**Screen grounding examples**
□ □ □

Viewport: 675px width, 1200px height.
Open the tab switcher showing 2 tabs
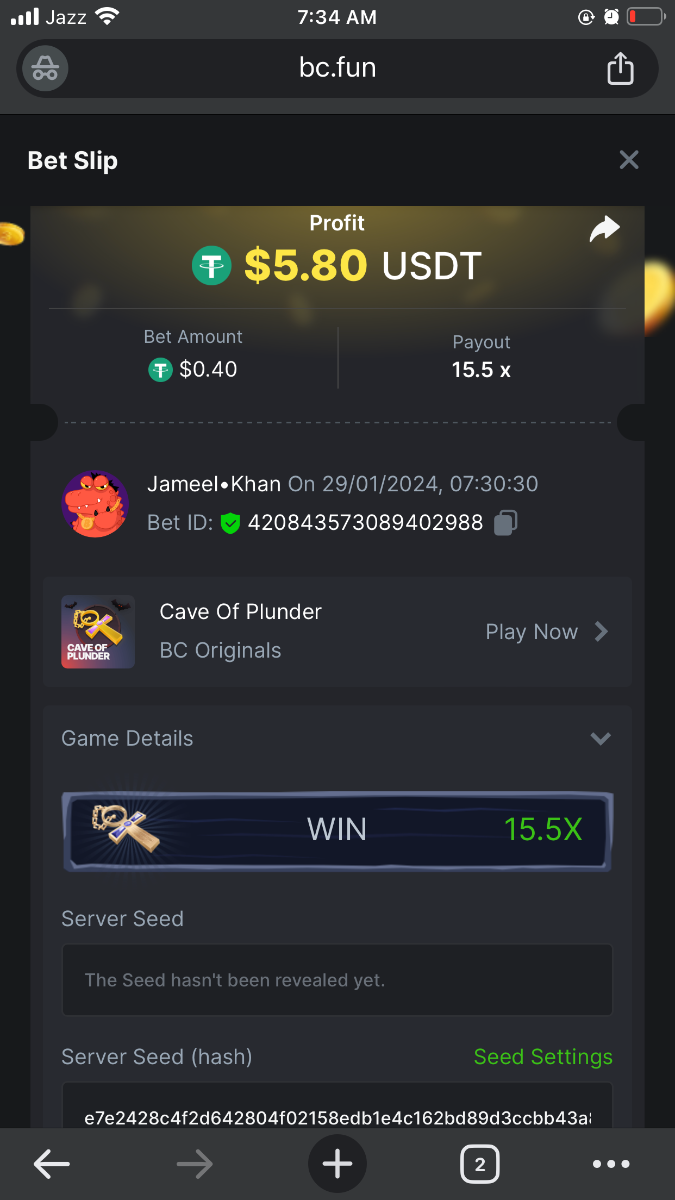pos(480,1164)
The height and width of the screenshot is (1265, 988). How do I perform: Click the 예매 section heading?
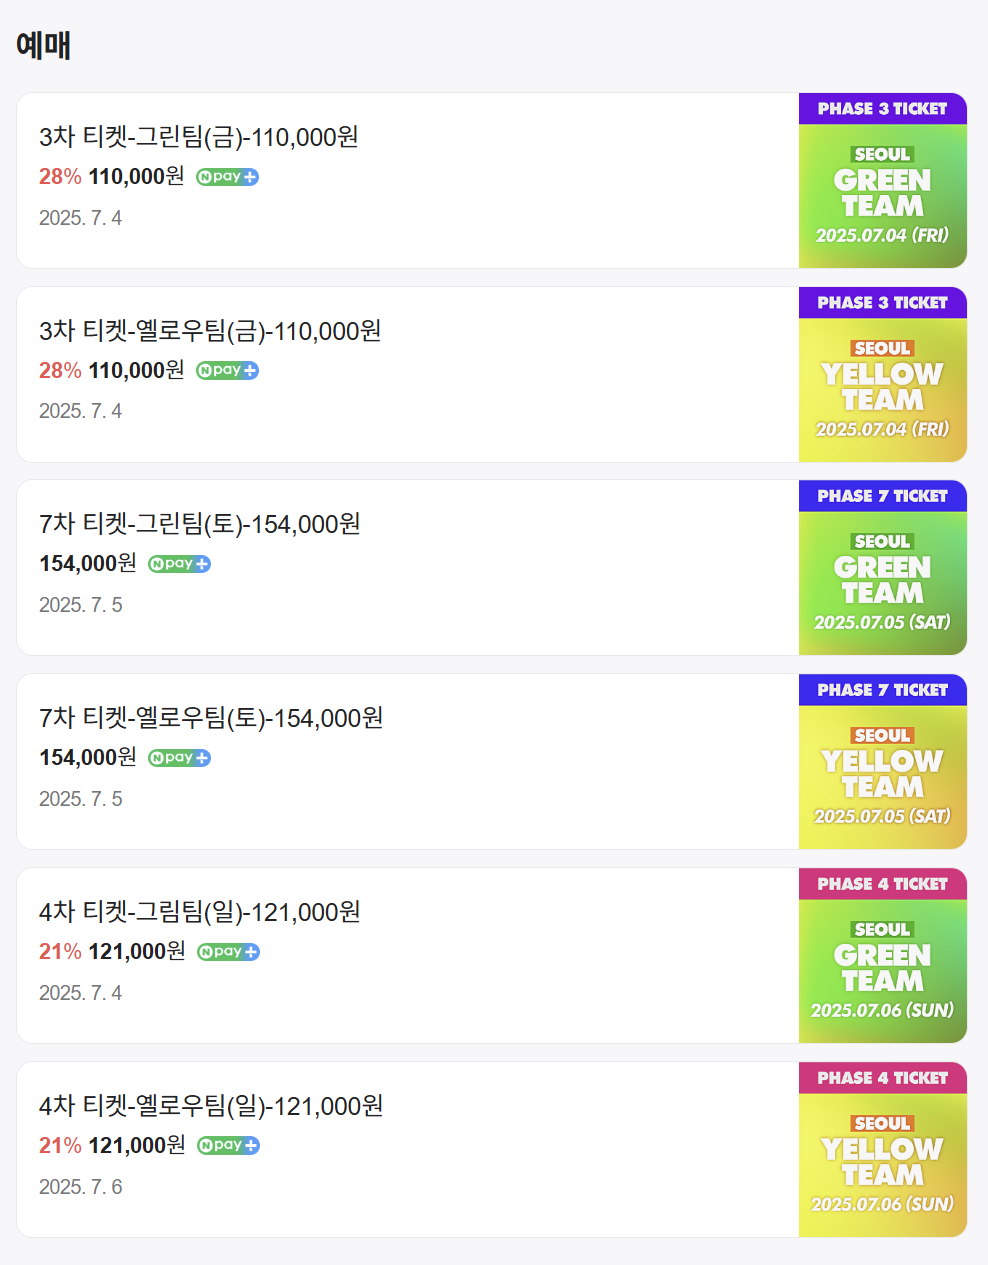tap(43, 45)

□ □ □

**The exercise**
Can you pull every line of text from the listing above, word for word, and leave the pictures out?

**Output for this exercise**
Viewport: 675px width, 1200px height.
Open the tab switcher showing 2 tabs
pos(480,1164)
The height and width of the screenshot is (1265, 988). How do I perform: Click the 예매 section heading?
tap(43, 45)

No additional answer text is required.